"""
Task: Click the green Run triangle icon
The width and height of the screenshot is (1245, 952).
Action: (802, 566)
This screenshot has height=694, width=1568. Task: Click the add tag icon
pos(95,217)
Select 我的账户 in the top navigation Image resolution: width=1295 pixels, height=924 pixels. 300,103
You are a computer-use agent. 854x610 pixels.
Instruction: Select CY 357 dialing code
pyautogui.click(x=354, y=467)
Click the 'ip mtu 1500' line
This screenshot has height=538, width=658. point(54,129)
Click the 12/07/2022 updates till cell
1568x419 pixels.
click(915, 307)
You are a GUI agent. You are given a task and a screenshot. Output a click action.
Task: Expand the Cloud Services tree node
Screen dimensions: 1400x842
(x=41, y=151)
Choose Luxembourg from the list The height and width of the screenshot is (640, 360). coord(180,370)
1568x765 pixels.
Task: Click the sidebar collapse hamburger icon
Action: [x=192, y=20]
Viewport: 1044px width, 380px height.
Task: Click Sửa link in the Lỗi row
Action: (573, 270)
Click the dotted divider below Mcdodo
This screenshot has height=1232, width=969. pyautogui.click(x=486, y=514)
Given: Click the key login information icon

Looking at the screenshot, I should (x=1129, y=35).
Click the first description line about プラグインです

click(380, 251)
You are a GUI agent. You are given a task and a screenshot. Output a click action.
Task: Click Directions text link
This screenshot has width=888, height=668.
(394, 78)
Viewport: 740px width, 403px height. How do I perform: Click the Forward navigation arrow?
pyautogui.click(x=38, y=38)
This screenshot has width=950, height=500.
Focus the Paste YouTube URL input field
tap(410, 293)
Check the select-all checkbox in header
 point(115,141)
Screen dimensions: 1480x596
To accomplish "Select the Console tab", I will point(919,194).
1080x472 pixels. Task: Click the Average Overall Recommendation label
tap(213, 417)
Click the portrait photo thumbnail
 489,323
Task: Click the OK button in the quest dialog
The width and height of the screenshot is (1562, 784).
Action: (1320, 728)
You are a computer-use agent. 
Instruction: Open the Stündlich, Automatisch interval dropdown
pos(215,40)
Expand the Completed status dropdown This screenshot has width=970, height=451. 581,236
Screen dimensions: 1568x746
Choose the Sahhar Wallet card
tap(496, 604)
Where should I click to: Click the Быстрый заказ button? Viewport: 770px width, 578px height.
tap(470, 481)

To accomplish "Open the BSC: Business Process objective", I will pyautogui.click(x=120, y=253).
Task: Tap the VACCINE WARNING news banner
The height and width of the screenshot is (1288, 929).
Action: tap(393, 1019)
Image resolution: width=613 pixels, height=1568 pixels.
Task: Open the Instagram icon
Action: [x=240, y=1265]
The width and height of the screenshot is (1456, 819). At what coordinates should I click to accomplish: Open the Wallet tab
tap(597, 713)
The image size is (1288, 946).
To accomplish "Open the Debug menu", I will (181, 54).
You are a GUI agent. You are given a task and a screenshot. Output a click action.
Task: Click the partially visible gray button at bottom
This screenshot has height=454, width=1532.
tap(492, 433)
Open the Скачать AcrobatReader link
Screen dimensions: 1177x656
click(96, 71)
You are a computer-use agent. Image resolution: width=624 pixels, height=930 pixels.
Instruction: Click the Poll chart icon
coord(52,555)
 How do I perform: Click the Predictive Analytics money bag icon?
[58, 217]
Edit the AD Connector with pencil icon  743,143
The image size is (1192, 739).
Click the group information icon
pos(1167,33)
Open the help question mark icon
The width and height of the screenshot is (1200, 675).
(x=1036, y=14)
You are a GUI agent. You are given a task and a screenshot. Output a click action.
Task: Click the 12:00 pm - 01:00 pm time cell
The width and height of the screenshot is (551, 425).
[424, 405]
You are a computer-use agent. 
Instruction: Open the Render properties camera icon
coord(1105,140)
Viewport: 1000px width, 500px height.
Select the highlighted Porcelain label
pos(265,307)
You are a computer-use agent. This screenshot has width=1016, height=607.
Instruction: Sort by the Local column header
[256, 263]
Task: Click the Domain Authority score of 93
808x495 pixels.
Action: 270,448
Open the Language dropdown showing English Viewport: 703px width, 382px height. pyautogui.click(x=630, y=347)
"""
Description of the task> Each line from the one that contains "Instruction: Open the Render" through the last line of the listing above should be written out exactly, and no other line.

Response to this exercise>
Instruction: Open the Render properties camera icon
coord(1105,140)
Viewport: 1000px width, 500px height.
Select the highlighted Porcelain label
pos(265,307)
You are a computer-use agent. This screenshot has width=1016, height=607.
Instruction: Sort by the Local column header
[256, 263]
Task: Click the Domain Authority score of 93
808x495 pixels.
Action: 270,448
Open the Language dropdown showing English Viewport: 703px width, 382px height. pyautogui.click(x=630, y=347)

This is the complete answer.